Director Park Chan-wook puts his wicked spin on a Victorian crime novel by Sarah Walters. Retitled as The Handmaiden and set in 1930s Korea, the films works as both a gothic suspense tale and a creeping erotic thriller, or more frankly--it's an epic doozy, and I mean that in a good way.

A young woman named Sook-Hee (Kim Tae-ri) is hired to be the maid of Lady Hideko (Min-hee Kim), an extremely wealthy heiress who dwells in an opulent mansion (it's huge!). But Sook-Hee is doing more than just dusting furniture and zipping up dresses. She's actually part of a seductive scheme led by a snide con-artist who goes by "The Count" (Ha Jung-woo). Basically, the guy wants to steal Lady Hideko's inheritance.

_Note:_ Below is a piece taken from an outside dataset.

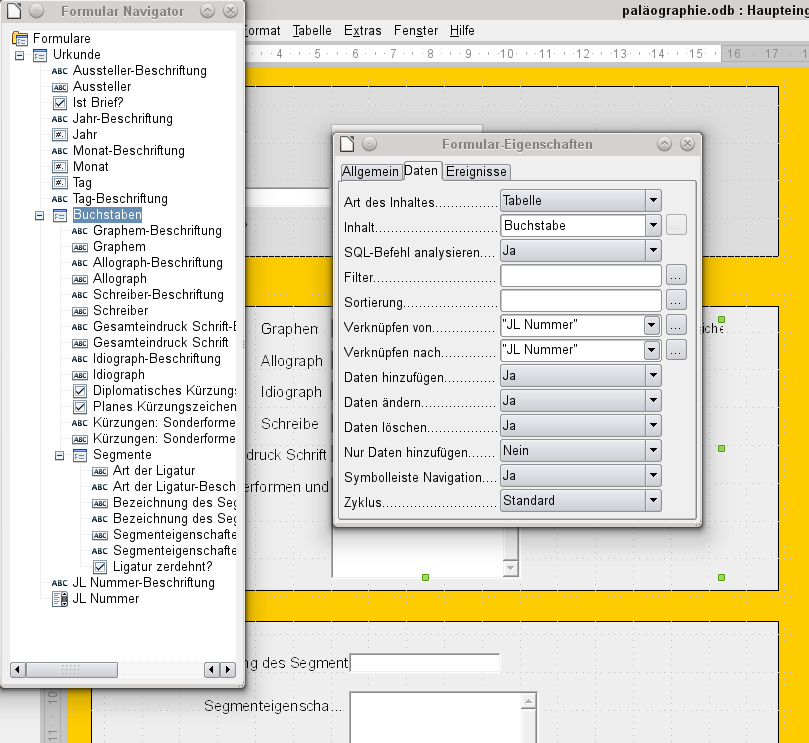Screen dimensions: 809x743
Task: Click the Formulare folder icon in navigator
Action: coord(20,39)
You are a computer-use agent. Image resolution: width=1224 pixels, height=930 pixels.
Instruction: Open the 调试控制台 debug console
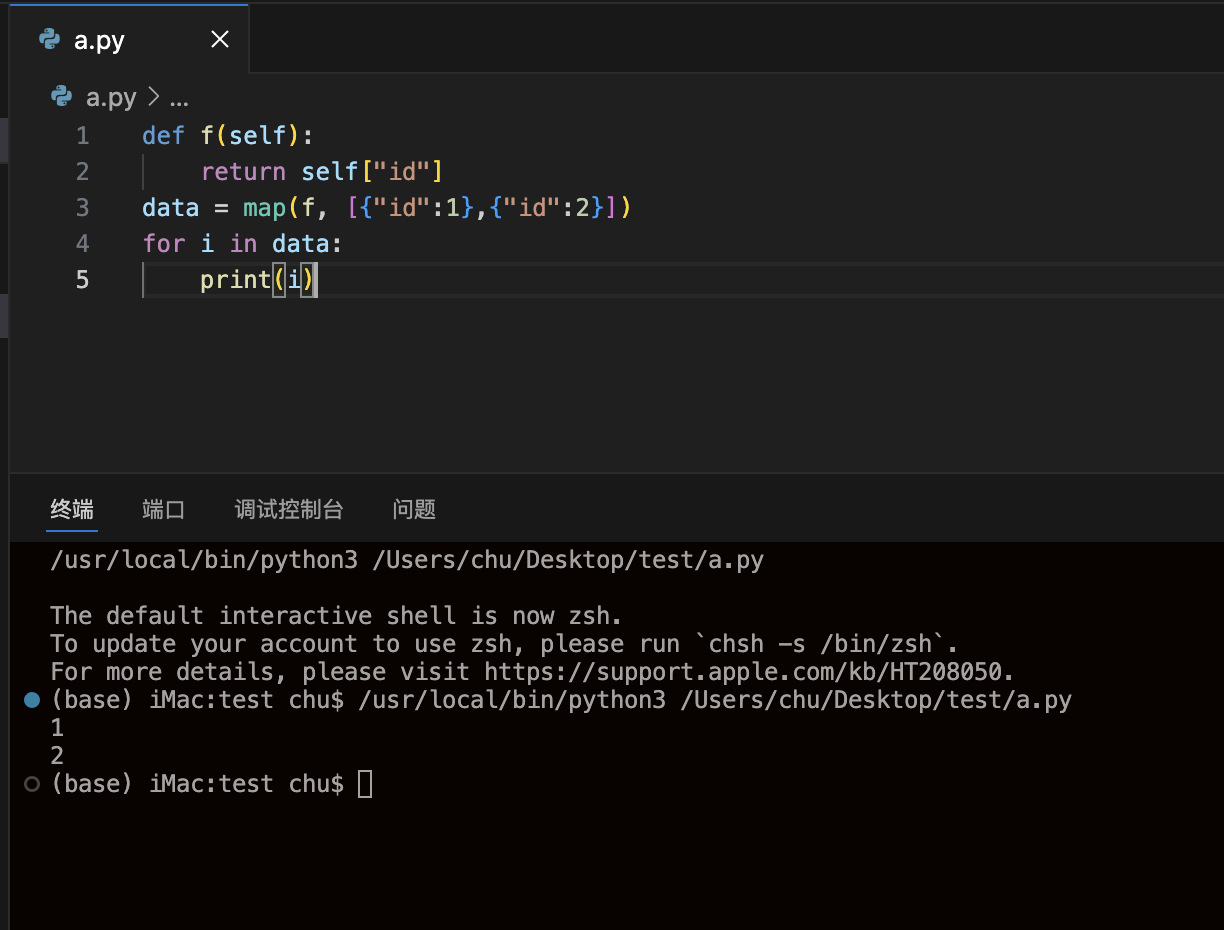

However, nothing goes as planned. And nothing is as it seems.

The slow-burning madness, along with its exquisitely grand settings and lush scenery, is gorgeously shot with really marvelous framing. The active camera glides, zooms, scans, and slithers like a snake. This twisty tale of jealousy and deception is fittingly layered with a dark yet giddy sense of humor. It's perverse. It's sensual. It's disturbing. It's luxurious. It's sweeping. It's intimate. It's classy. It's trashy. And it's all terrifically performed. The characters brim with a chemistry that alternates between cold and smothering. And an extravagant musical score cranks up the high melodrama.

The duration can be a bit long-winded, and I got the impression that it would probably be best when watched in separate chunks (the film is even divided into two distinct parts). With that said, the events still remain interesting, as the narrative back-tracks and unfolds, playing with the presentation of what's initially revealed and what isn't. So as nasty as things get, The Handmaiden is a film that keeps on giving and giving.

( 8/10 )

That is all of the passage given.